Data Quality Manager – you need one if you take data science seriously
Time is ticking for big corporations to make the most of their data assets. Competition is well awakened and a species selection process has already started. Companies not able to adapt soon enough their steering models and embrace an insights driven approach are not going to survive for much longer.
The need to make the most of own and foreign data introduces new challenges in the traditional organization and requires the creation of new roles.
One of the key success factors many companies fail at implementing is a data quality strategy with a clearly defined data quality manager. Let me share with you why:
7 Reasons why you need a Data Quality Manager (DQM)
The intrinsic nature of the data imposes the need of this role. As you are going to see below, without a DQM it is going to be really challenging for any company to exploit its data assets in an efficient way:
1) Data expires
And that’s the problem survey based data providers are constantly facing. For example let’s say I run a phone survey 5 years ago on a population segment to gain insights about the place where they are living (e.g.: say to determine the chance of people there driving a BMW or being in the high-end affluence segment or having a bachelor degree). Let’s say I run different surveys on the same population once a year and then I aggregate the information and I sell it as a segment (companies such as Acxiom do it all the time). Obviously the information I gathered 5 years ago needs to be treated in a different way that the information I gathered this year…
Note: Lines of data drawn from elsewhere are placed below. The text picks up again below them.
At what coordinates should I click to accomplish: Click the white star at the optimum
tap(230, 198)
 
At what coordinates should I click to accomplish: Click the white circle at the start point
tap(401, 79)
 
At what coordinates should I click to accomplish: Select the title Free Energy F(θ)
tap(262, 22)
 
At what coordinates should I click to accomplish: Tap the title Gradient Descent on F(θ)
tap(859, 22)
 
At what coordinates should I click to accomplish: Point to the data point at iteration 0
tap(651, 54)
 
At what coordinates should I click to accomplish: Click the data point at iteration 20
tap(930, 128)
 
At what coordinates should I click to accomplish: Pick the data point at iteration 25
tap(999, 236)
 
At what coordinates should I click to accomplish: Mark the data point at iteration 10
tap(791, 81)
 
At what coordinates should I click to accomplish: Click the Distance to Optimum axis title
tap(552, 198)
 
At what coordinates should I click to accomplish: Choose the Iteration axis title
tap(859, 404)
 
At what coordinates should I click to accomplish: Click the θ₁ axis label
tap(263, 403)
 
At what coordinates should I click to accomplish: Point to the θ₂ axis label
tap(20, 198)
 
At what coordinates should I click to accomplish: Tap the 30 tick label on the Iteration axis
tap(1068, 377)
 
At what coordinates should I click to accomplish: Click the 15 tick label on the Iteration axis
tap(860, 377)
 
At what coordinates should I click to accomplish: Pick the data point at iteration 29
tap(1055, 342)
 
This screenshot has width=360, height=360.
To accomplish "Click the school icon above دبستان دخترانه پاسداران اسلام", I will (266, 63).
A data quality manager takes care of auditing this information, applying expiring policies, establishing metrics to inform about the recency and trustworthiness of the information.
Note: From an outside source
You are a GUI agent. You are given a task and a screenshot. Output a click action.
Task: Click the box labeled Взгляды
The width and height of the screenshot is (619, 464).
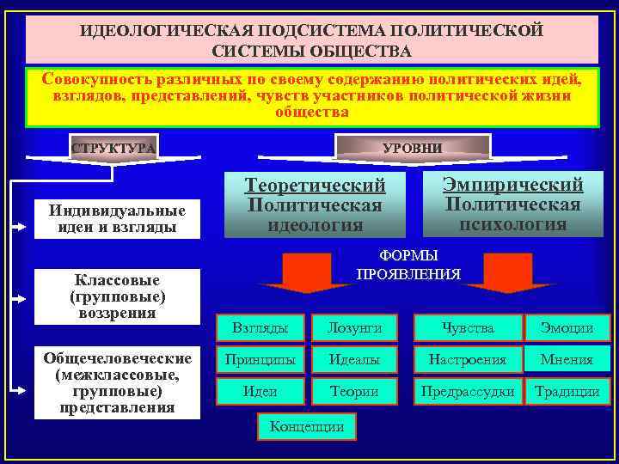tap(260, 327)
2) Data is often not consistent across reporting systems
If you are presented with a systems landscape of a big corporation, you can’t happen but shake your head. After the initial shock, if you manage to identify which system does what, you are going to certainly discover, that many systems do more or less the same thing… different enough to justify the presence of both but close enough to report the same kind of information.
Sometimes the problem comes later, in the reporting layer, where different “cubes” end up reporting different values for the same metric or KPI… Why that? because of several reasons: different assumptions, different definitions, different ways of aggregating the results…
I’m sure there are plenty of good reasons to do it like that, but the damage caused by diverging information is huge. You end up wasting time you should invest in real analytics to understand which KPI value is the right one and often you have to reverse engineer your way back from the report to the source…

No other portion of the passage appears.